Have a question about this project? Sign up for a free GitHub account to open an issue and contact its maintainers and the community.

By clicking “Sign up for GitHub”, you agree to our terms of service and privacy statement. We’ll occasionally send you account related emails.

Already on GitHub? Sign in to your account

Issues with Universal-G-Code-Sender(UGS) #3

Open
physisisics opened this issue Mar 3, 2014 · 10 comments
Open

Issues with Universal-G-Code-Sender(UGS) #3

physisisics opened this issue Mar 3, 2014 · 10 comments

Comments

@physisisics
Copy link

I've been software testing this port of GRBL on the teensy3.1 . My hardware is disconnected at the moment and I've been using https://github.com/winder/Universal-G-Code-Sender because it's complete, interfaces nicely with GRBL and has a gcode visualizer. There are three issues that I've come across so far:

  1. You know this already, but I want to make this information more accessible to anyone wishing to use your port of GRBL. Storing settings in eeprom/flexram is not currently working.

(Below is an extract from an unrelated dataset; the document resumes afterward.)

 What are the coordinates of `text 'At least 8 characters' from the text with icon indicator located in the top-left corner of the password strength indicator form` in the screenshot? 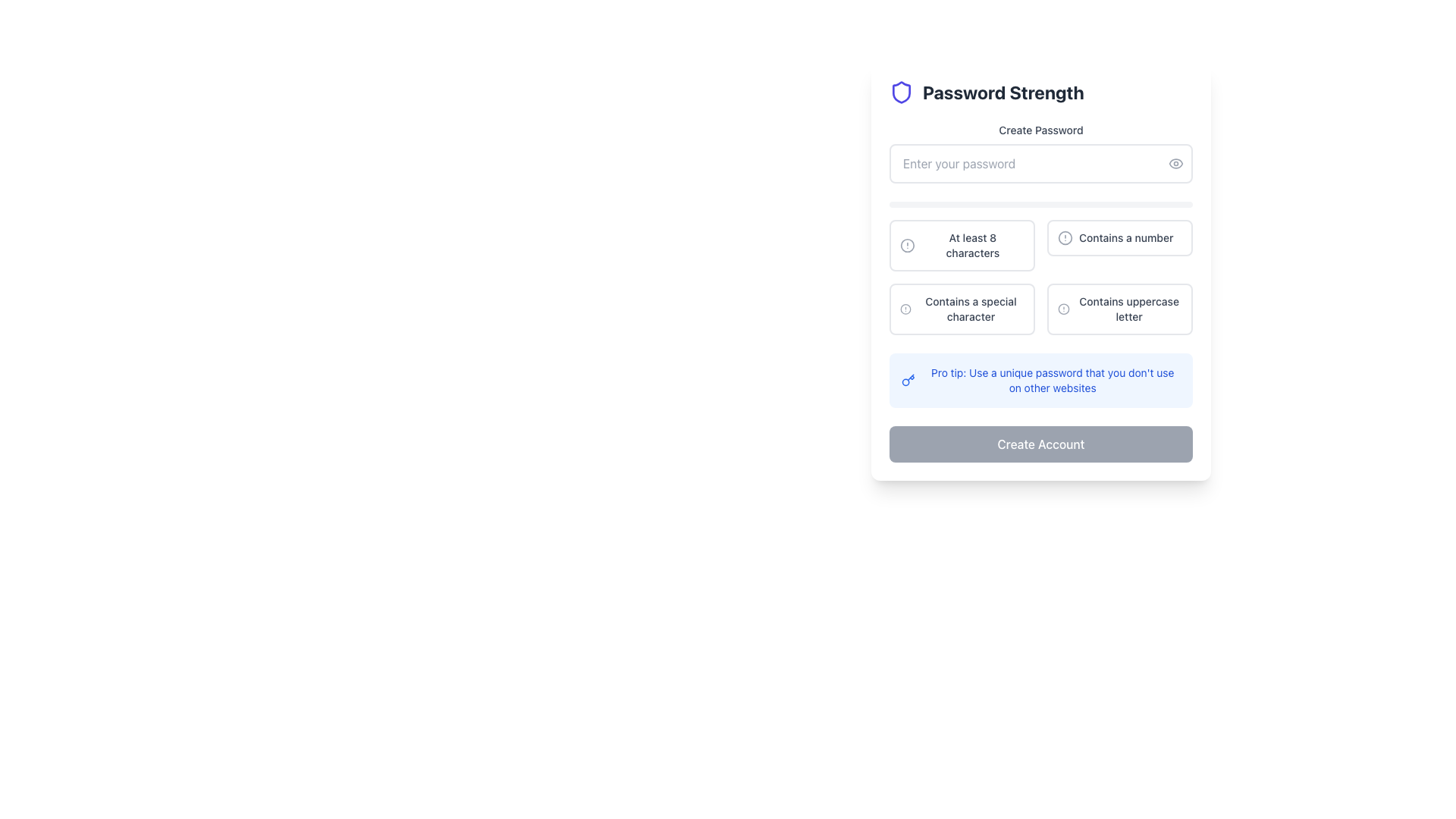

  2. At the moment, I can send commands through the UGS terminal manually, but when I try to run a gcode file, I get a "GRBL is not initialized" error. This seems to be an issue with report_init_message(). The command is printPgmString(PSTR("\r\nGrbl " GRBL_VERSION " ['$' for help]\r\n")); and GRBL_VERSION is defined in "Settings.h". Perhaps the usb_serial is not initialized when report_init_message() is called? At what point is the usb_serial initialized?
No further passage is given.